### Your goal
Tell how many lines of the entries below include the string "computer". Respond with the number alone.

### Screenshot grounding data
__________________________________________________

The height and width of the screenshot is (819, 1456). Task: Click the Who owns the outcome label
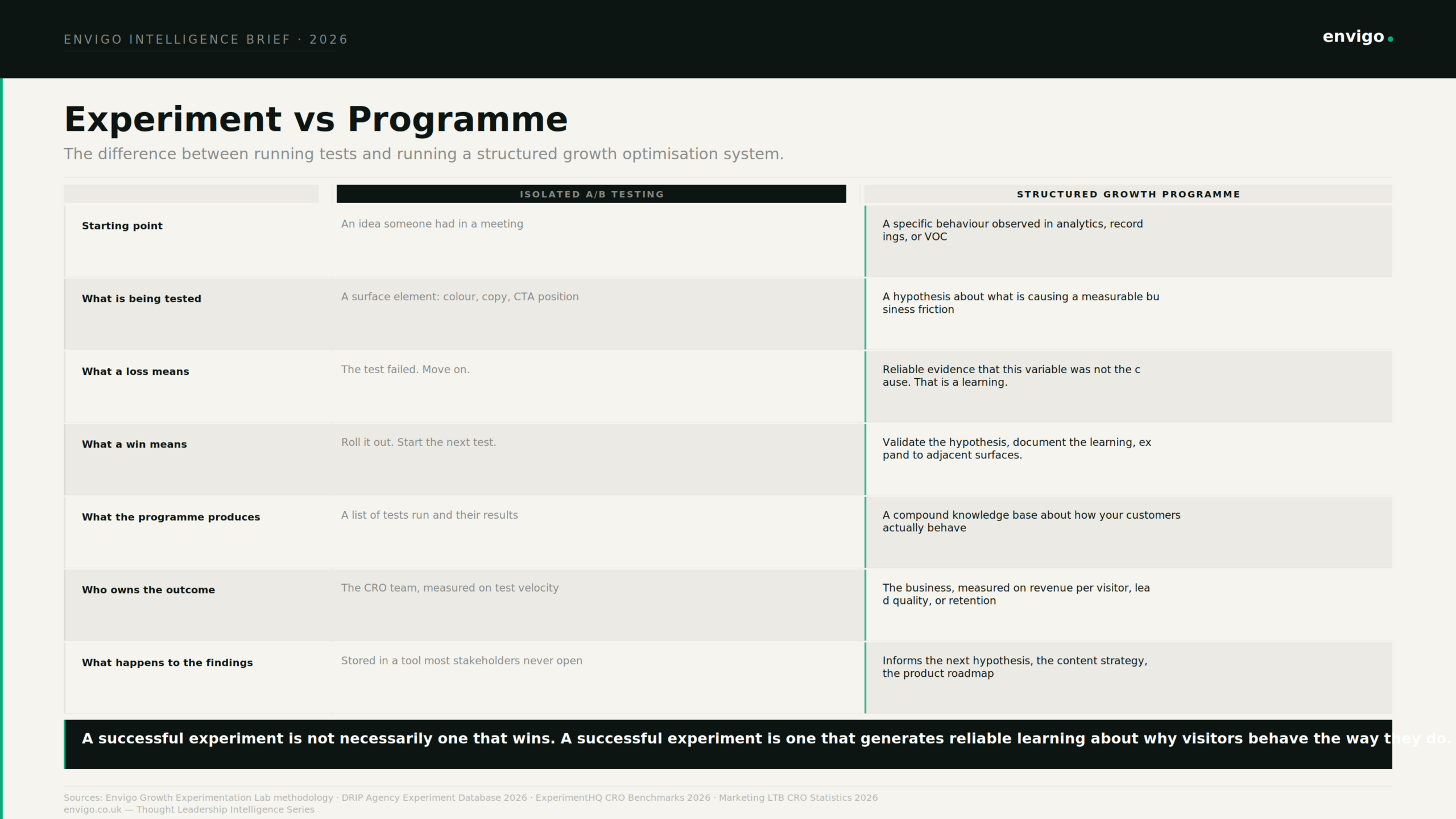[x=148, y=590]
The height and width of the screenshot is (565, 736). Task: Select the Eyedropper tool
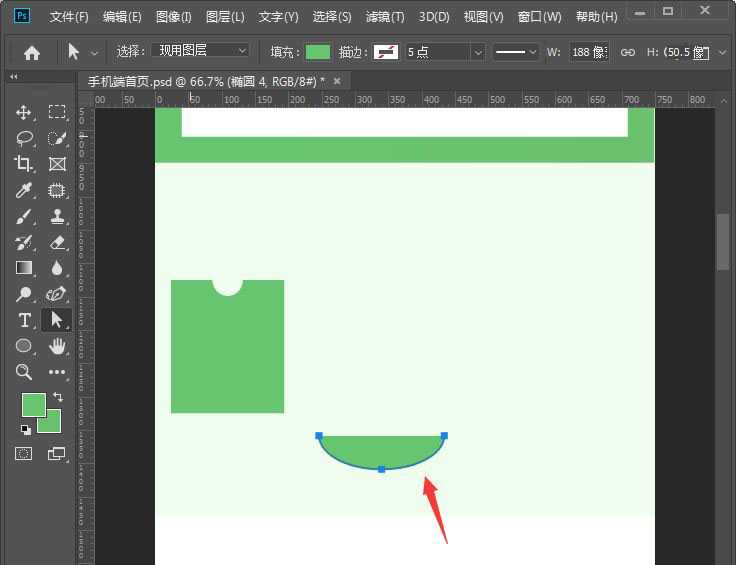24,190
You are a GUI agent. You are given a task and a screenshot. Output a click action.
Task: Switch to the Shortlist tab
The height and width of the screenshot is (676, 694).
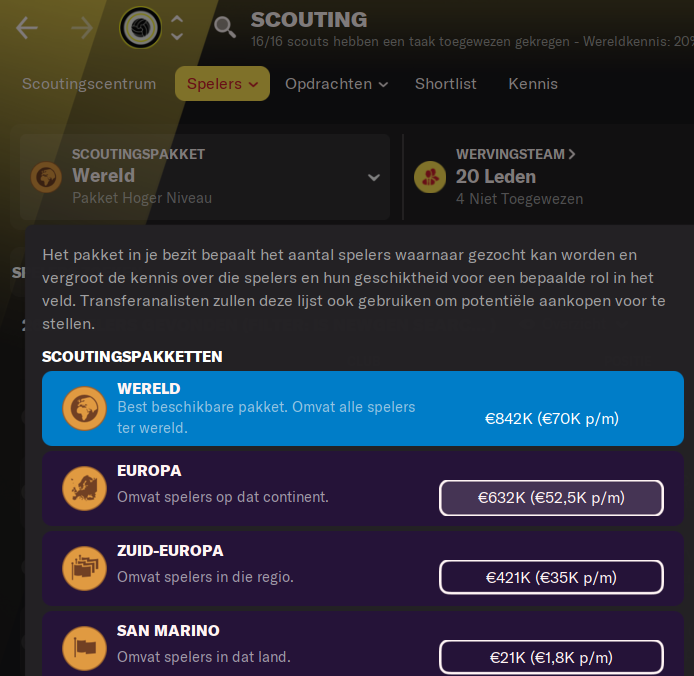[x=446, y=84]
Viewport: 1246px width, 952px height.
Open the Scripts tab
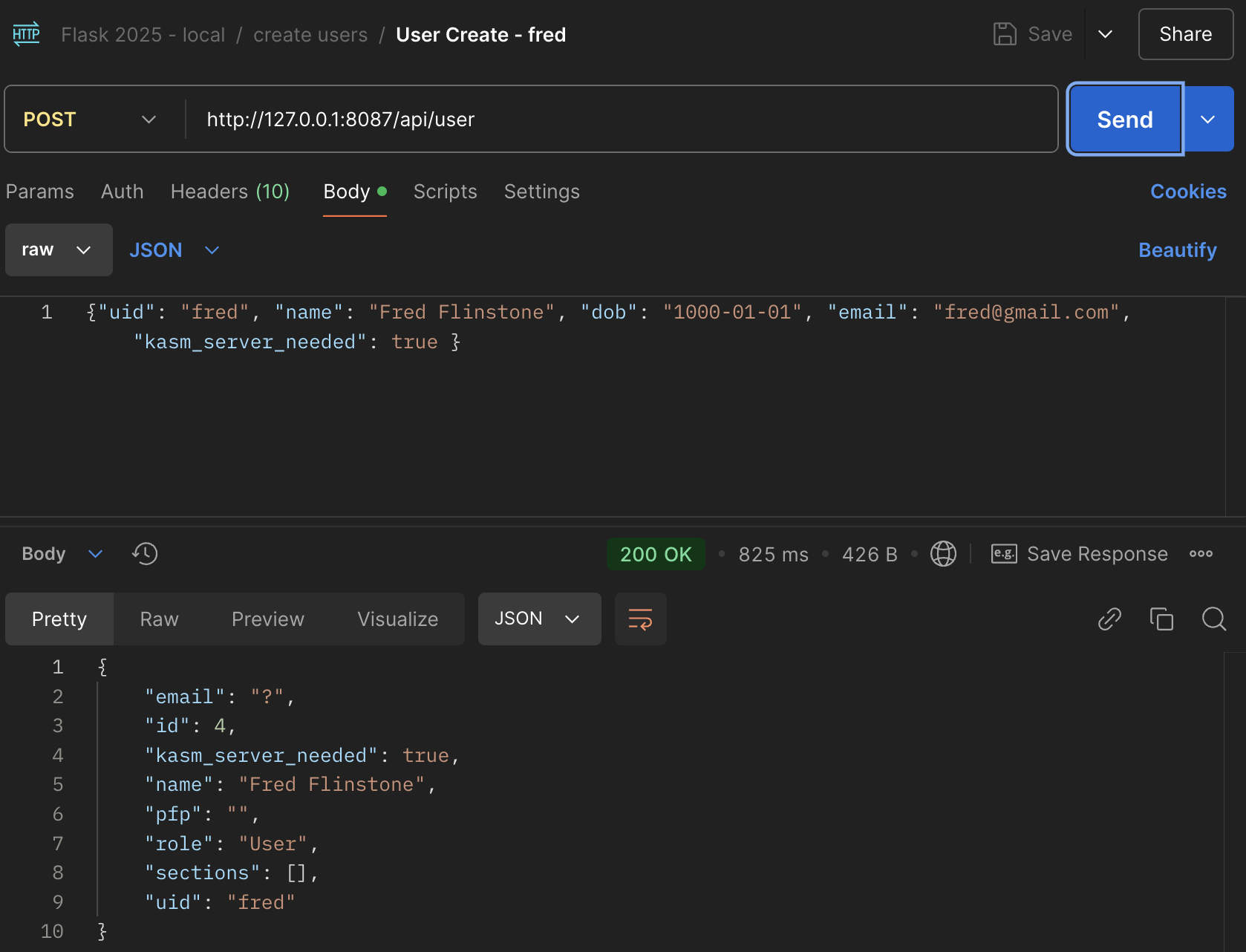[x=445, y=192]
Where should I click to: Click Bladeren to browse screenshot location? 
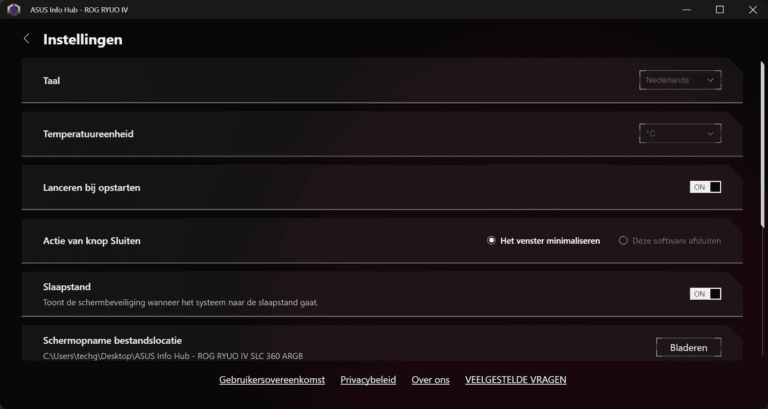[689, 348]
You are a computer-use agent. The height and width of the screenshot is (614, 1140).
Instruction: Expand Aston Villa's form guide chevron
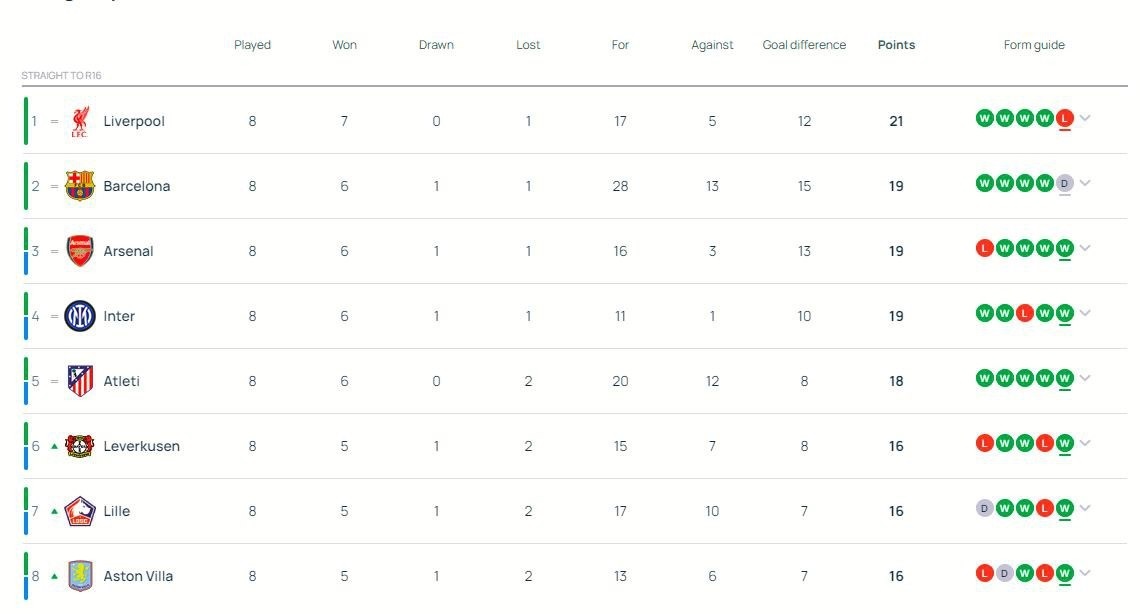click(1086, 574)
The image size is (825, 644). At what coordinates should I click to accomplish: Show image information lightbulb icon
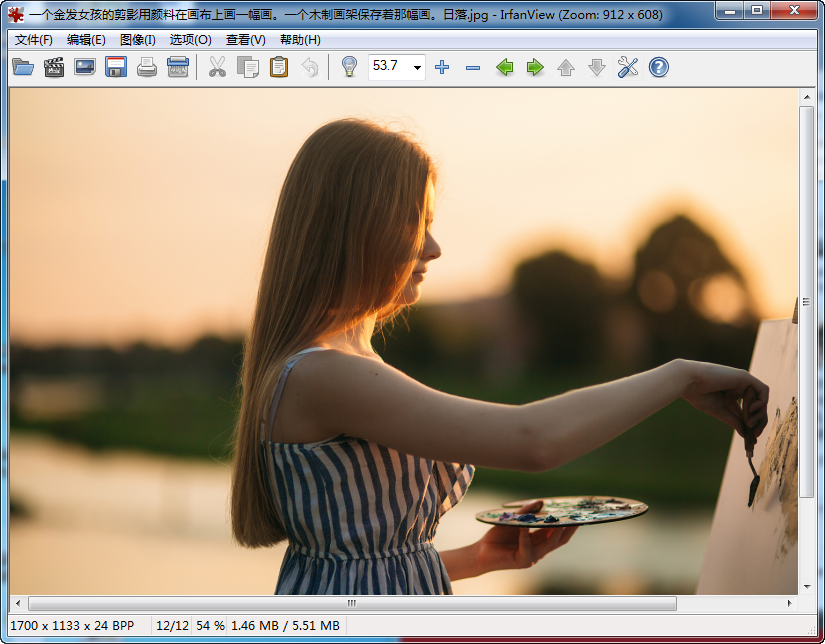349,67
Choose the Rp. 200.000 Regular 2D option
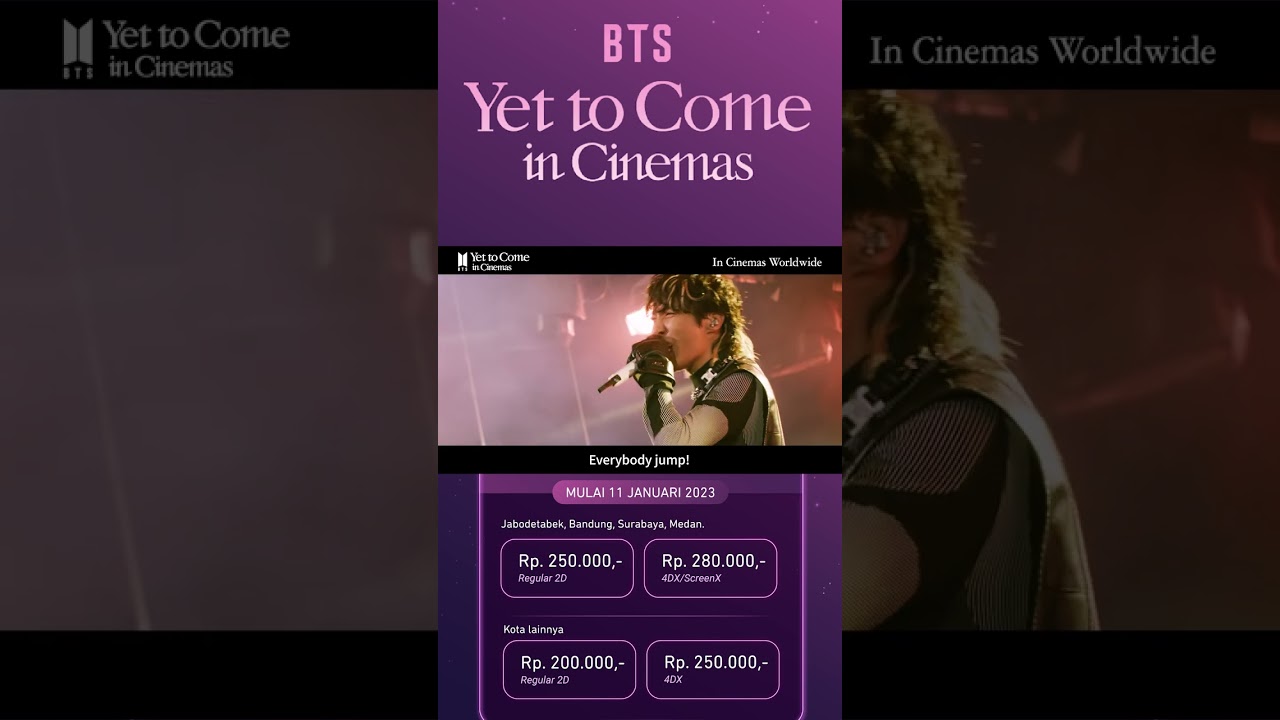1280x720 pixels. click(569, 669)
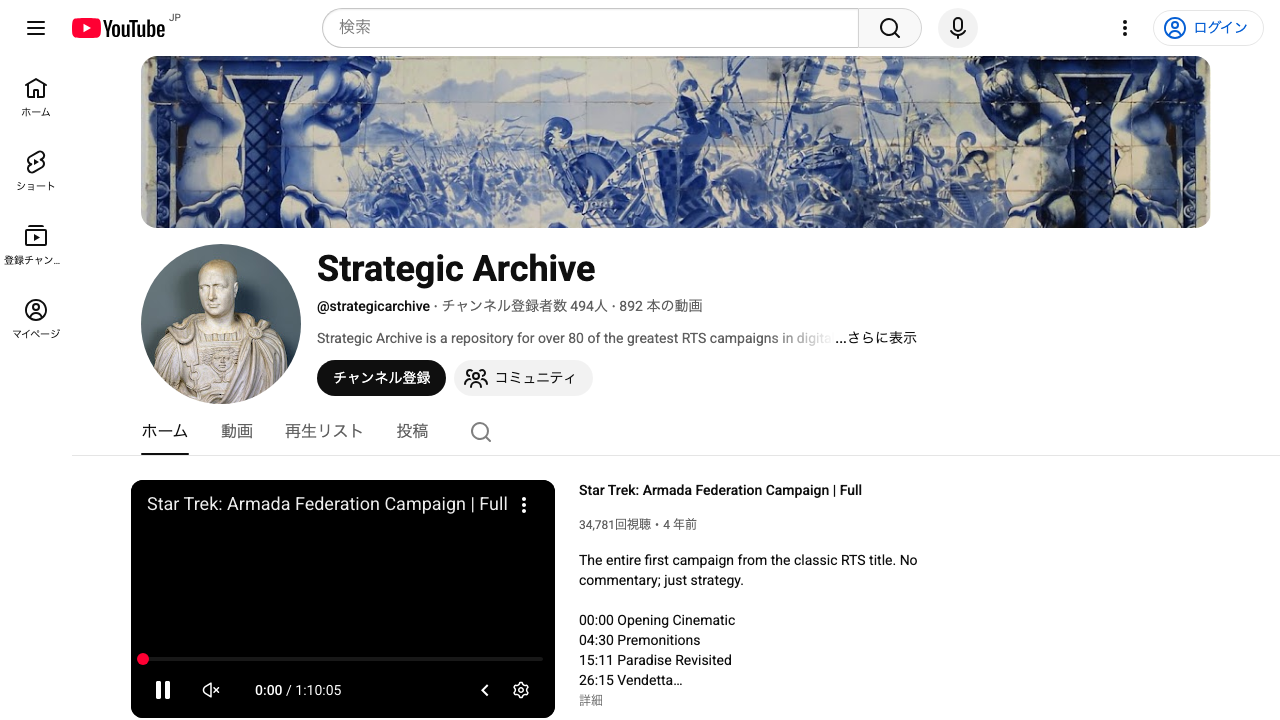The width and height of the screenshot is (1280, 720).
Task: Click the magnifier search button
Action: 890,28
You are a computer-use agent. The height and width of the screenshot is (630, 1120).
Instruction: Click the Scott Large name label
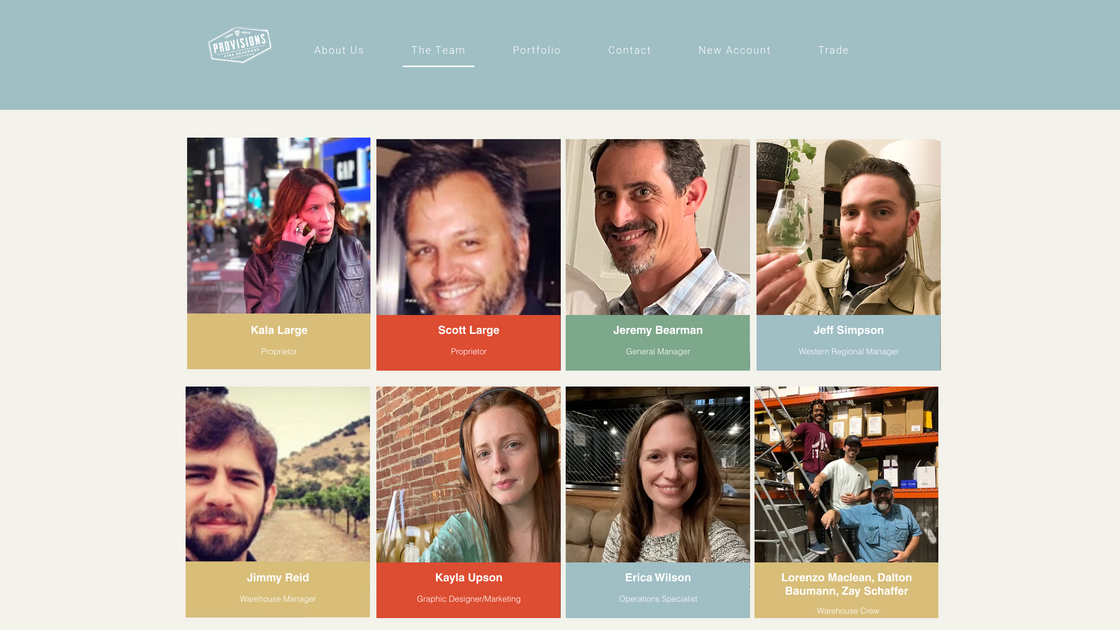469,330
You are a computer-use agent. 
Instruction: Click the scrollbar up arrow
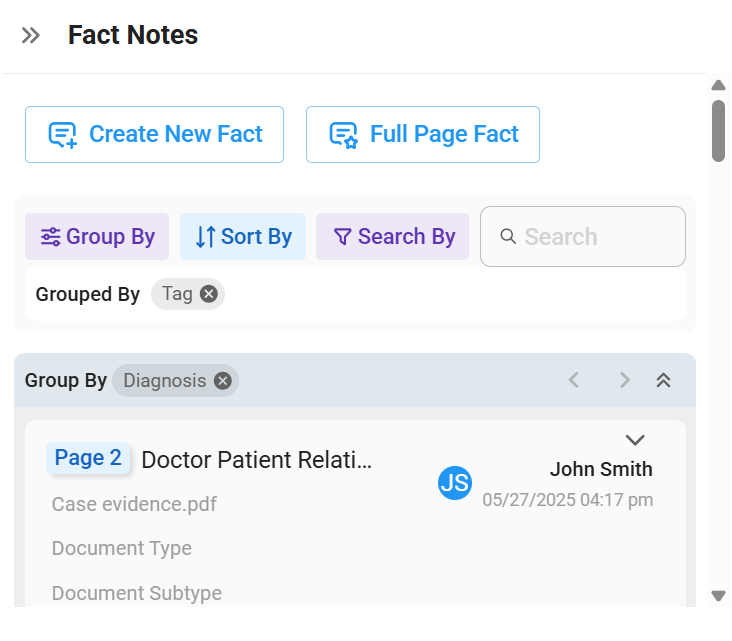[718, 85]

__________________________________________________

### Output of the exercise
3